REMOTE WORKING It was not only access to tenants' properties that was hampered by the Pandemic, but each lockdown has prevented many housing professionals from even accessing their offices. Before Covid, the Government reports that only around 5 per cent of the


country worked from home. During lockdown, this reportedly increased to almost half of all workers. Much of this would have been impossible without remote technologies. In


order to perform their jobs from home, workers need to access the data necessary over the cloud. 82 per cent of our respondents who use remote technologies currently work


from home to some extent, and 52 per cent of all respondents believe that the opportunity to work remotely is one of the biggest benefits of such technologies. With 80 per cent of all respondents foreseeing that Covid has increased the need for remote practices, respondents’ comments on the reasons why included


that the “new normal will inevitably change the way we do things,” that the “world will never be the same again, but these changes will be for the better,” and that they “don't want to lose the benefits that [they] have experienced during the last year.”

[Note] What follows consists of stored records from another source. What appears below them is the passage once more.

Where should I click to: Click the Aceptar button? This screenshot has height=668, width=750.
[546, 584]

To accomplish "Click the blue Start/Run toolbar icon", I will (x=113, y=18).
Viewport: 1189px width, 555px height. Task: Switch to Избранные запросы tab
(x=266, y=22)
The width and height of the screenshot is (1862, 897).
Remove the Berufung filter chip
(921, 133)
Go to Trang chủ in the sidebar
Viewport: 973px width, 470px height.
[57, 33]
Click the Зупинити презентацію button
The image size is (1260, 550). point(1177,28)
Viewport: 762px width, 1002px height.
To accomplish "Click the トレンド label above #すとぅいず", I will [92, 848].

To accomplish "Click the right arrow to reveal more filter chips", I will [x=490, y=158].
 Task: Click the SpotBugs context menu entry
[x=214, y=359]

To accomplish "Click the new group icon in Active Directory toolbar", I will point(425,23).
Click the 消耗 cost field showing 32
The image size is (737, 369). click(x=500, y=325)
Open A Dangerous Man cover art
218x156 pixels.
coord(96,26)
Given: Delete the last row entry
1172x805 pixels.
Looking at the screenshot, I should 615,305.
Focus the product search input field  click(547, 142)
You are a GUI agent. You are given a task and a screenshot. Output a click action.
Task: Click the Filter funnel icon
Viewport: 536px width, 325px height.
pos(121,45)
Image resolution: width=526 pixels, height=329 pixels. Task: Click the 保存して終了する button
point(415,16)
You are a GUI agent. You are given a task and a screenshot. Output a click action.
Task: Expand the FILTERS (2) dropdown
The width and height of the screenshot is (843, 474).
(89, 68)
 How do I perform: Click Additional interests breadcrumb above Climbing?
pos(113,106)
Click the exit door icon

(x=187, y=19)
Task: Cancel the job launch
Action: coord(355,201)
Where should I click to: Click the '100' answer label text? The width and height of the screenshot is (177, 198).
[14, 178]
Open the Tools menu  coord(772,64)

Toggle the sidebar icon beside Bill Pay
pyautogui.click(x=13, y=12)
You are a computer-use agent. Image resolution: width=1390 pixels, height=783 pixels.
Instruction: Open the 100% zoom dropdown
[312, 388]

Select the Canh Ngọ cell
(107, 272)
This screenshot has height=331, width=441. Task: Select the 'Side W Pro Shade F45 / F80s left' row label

CONCLUDING SUMMARY With 82 per cent of our respondents believing that remote technologies will be widespread in the next five years, and 10 per cent more in the next 10 years, its adoption across the sector seems all but inevitable. Despite this, 33 per cent of respondents are yet to take up any forms of


remote technology in their work. Many of those who already do use the technologies appear to have had their hands forced by Covid, with 80 per cent saying it has increased the need for remote practices. Takeup of many of the other solutions, however, remained relatively low in


comparison. Costs, unwilling tenants and reliability were among the causes of this, yet cost savings and the reduction of physical access to tenants’ homes were two of the largest benefits of the technology reported by those who have adopted it. 42 per cent of respondents believe there is not enough information available on such practices, which perhaps explains this dissonance to some degree. Though its uptake has been relatively slow, the wider benefits that the


technology brings have been shown in the data. Whether it’s improving ecology, safety or convenience, the easing servicing of data gathering, the identification of ageing tenants, or preventative intervention, remote technologies can not only solve issues across the housing spectrum, but increase the quality and efficiency of many of the tasks it faces on a daily basis. While much of the industry has already adopted these solutions to some


extent, there are many remote technologies that the majority of housing professionals are still missing out on. Any housing providers who do not already understand remote management and monitoring, its benefits, and how much the sector is likely to rely on it in the near future, should action this now, or be left behind.